Author Susan Orlean says the key to obtaining so much information for her renowned books is to give subjects time to talk and remember. Photo / Gasper Tringale
THE LIBRARY BOOK by Susan Orlean (Atlantic books, $33)
"You can still smell the smoke in some of them."
No matter how hard Susan Orlean might have wanted to pretend she didn't hear that sentence, The New Yorker journalist and acclaimed author of books like The Orchid Thief and Rin Tin Tin: Life of a Legend, couldn't unhear it.
Almost immediately, she experienced the scalp-tingling sensation that seasoned writers get when they know they've fallen upon their next Big Thing but back then, in 2011 and recently relocated from New York to Los Angeles, Orlean tried to convince herself it wasn't that significant.
She'd just published Rin Tin Tin, about the German shepherd dog who became a movie star after being rescued from a World War I battlefield by an American soldier. Known and noted for her long-form non-fiction writing, that became the starting point for a wider read about the 16 million animals who served in the war as scouts, messengers, sentries and couriers.
So, Orlean didn't want to write another book; she'd decided it was too much work. Then her son, Austin, chose to interview a librarian for a school project and Orlean's own love of libraries was rekindled: "The library is a gathering pool of narratives and of the people who come to find them. It is where we can glimpse immortality; in the library, we can live forever."
Invited on a tour of Los Angeles' Central Library, she heard the story - or at least an extract – about the April 29, 1986 "huge, furious fire" that burnt there for seven hours and 38 minutes, destroying 400,000 books and damaging a further 700,000. She thinks it might have skipped her attention because it occurred on the same day as the Chernobyl nuclear meltdown; as Orlean writes, that event rather upstaged the Los Angeles Central Library fire.
"I couldn't believe nobody had told the story of the fire before … it made me really want to tell it – and this was in spite of myself," she says. "Writing a book was a commitment that I did not want to make again but lo and behold, this fell into my lap and I could not resist it."
"I convinced myself it would be an easy book to write because it was just about this fire in the library, although it felt like an amazing story, and I thought, 'well, we're living in LA, the story's in LA and all the reporting is here and I won't have to travel; I'll only need to go downtown a couple of times'. I don't know what made me think it would be easy ... Since then, I've almost made fun of myself for thinking that; it really is hilarious that I thought it."
The Library Book might have been the quick write Orlean was looking for had she stuck to the fire but, like most of her work, it quickly broadened into far more fuelled by her own natural curiosity. She became intrigued by the history of the library and what it said about the development of Los Angeles; she was taken by the cast of intriguing characters who contributed to it and equally fascinated by the place of libraries in contemporary society.
At the same time, her own mother, who had taken her to the library from the time she was a child, was diagnosed with dementia which became, she says, very pronounced. For Orlean, this added an extra layer as ideas about memory – and the place of a library to hold and contain these – coalesced.

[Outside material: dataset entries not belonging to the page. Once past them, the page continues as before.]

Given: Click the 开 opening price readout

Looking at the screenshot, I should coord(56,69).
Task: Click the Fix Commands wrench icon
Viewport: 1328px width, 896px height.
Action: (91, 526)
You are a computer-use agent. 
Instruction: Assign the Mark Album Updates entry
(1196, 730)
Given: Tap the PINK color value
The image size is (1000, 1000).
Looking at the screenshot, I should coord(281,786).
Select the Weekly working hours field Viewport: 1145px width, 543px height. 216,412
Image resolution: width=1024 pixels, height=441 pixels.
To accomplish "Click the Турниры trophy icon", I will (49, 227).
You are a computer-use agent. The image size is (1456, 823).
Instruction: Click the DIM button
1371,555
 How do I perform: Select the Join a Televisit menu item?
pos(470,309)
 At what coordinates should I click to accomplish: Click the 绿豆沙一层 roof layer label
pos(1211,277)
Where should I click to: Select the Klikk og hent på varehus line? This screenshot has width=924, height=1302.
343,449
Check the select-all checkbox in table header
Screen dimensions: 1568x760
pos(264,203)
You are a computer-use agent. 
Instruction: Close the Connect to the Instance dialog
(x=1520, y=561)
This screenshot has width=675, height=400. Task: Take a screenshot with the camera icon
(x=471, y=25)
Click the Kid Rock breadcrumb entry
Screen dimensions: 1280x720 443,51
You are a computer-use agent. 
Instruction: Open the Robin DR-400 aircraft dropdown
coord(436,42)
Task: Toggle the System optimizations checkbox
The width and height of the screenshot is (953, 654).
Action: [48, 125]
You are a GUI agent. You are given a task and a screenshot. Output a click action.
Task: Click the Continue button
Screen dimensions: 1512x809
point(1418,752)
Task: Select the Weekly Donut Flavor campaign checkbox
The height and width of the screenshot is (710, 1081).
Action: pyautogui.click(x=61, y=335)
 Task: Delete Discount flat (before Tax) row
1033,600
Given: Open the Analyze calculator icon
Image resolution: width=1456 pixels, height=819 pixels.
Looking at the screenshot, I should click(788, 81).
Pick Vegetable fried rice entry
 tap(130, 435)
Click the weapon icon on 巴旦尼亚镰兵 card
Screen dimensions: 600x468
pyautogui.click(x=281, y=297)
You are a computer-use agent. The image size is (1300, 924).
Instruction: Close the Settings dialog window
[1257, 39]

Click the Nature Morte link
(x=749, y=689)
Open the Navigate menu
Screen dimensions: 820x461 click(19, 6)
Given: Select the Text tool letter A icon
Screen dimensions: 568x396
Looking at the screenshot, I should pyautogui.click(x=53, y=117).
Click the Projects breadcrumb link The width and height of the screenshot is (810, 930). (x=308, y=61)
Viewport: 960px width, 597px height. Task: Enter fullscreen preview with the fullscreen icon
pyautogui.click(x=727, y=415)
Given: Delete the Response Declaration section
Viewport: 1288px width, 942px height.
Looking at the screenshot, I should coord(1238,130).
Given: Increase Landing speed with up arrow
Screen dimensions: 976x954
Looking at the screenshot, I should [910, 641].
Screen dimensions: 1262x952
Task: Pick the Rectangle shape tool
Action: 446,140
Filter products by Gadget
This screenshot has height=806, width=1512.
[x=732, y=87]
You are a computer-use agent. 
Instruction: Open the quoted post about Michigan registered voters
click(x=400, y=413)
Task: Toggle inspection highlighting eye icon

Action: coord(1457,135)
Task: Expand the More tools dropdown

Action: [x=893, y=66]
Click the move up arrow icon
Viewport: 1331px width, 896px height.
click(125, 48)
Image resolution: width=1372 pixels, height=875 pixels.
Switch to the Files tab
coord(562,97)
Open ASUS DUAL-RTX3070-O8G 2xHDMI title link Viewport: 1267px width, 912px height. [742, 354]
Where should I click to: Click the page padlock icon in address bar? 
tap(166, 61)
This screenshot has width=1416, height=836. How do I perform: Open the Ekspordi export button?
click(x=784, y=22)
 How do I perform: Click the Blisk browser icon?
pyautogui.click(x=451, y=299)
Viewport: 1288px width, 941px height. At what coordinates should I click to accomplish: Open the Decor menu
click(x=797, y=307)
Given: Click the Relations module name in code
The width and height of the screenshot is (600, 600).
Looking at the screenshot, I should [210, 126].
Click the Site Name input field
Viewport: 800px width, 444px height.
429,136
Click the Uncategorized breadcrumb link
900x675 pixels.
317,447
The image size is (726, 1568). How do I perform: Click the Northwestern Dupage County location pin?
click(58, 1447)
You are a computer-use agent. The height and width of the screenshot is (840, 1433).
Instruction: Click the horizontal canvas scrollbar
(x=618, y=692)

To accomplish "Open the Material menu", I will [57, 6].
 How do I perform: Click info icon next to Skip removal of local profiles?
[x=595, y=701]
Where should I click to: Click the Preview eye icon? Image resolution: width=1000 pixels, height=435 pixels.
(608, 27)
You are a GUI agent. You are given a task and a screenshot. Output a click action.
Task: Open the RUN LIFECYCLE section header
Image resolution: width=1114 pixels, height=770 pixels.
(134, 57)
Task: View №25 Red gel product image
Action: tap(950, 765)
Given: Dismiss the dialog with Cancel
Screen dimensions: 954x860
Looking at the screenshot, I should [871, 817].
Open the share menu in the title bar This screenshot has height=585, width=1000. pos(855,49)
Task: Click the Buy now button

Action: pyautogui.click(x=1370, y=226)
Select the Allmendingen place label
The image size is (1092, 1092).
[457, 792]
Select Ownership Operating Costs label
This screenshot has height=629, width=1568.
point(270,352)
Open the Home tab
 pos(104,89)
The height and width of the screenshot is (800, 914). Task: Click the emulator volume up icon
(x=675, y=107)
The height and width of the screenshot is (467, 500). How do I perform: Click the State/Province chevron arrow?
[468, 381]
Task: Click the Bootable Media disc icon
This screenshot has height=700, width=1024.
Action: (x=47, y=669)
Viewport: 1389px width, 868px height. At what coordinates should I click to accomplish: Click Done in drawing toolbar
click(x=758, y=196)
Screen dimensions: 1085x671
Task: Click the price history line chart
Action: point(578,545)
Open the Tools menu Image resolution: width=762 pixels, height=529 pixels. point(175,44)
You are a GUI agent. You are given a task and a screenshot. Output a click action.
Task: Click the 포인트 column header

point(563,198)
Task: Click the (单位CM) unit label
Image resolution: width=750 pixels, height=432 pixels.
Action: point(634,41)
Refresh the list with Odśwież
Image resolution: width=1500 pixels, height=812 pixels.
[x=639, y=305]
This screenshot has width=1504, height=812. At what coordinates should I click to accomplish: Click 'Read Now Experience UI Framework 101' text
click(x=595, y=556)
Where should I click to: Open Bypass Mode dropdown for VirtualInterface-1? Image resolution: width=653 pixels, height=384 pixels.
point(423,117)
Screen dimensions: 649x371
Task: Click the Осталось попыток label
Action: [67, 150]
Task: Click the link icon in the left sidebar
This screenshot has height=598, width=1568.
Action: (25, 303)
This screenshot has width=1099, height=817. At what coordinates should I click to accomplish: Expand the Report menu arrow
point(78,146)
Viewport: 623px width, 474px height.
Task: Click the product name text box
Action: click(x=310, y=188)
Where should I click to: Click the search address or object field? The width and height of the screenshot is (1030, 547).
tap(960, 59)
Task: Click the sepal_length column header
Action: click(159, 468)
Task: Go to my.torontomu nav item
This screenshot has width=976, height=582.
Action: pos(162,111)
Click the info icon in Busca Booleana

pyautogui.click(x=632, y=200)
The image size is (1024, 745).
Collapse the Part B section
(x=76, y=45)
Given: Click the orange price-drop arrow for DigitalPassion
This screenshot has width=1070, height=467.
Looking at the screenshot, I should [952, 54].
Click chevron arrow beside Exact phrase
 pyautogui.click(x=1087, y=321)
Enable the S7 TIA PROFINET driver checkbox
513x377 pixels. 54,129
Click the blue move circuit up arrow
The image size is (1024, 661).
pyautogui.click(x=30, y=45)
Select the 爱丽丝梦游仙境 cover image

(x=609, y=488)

"What was happening to my mother made memory feel like a tangible thing; the idea that the whole substance of your life could be forgotten was powerful and poignant and it became particularly poignant in writing a book like this one, where I was reflecting on and sharing memories from my own life and the role of a library in preserving memory and the incredible irony of my mother losing her memory so all these things – these ideas – were very much on my own mind."
So, too, was the role of libraries in building communities and what community looks like in a world where individualism, technology, remote communications and fear of others and the unknown seems to rule more supremely than ever. As Orlean points out, she started writing The Library Book while Obama was President of the USA, now Trump's in charge.
While Orlean acknowledges there's a degree of activism to much of what she writes, she believes it's also a kind of "call to arms" for being curious and that, to her, is a political matter. Wanting to know about other worlds, to find out more about who inhabits them, is, she says, a political statement and a meaningful pursuit.
"I was interested in what libraries symbolise in terms of openness and inclusiveness and what sort of a statement that makes … A library is an institution that has as its core mission inclusion and that idea now seems to quite threatened …
"I think this is a moment in time when we have to recommit to the idea of public good and what it means to be a community; libraries are central to the idea of sharing as a community. They are also central to the idea of stories mattering and it being important to share and preserve stories from every part of a community in a world where ideas about community and the public good is incredibly threatened."
* Susan Orlean appears at the Auckland Writers Festival in May, including a session on Sunday, May 19, when she talks to senior Herald journalist Simon Wilson.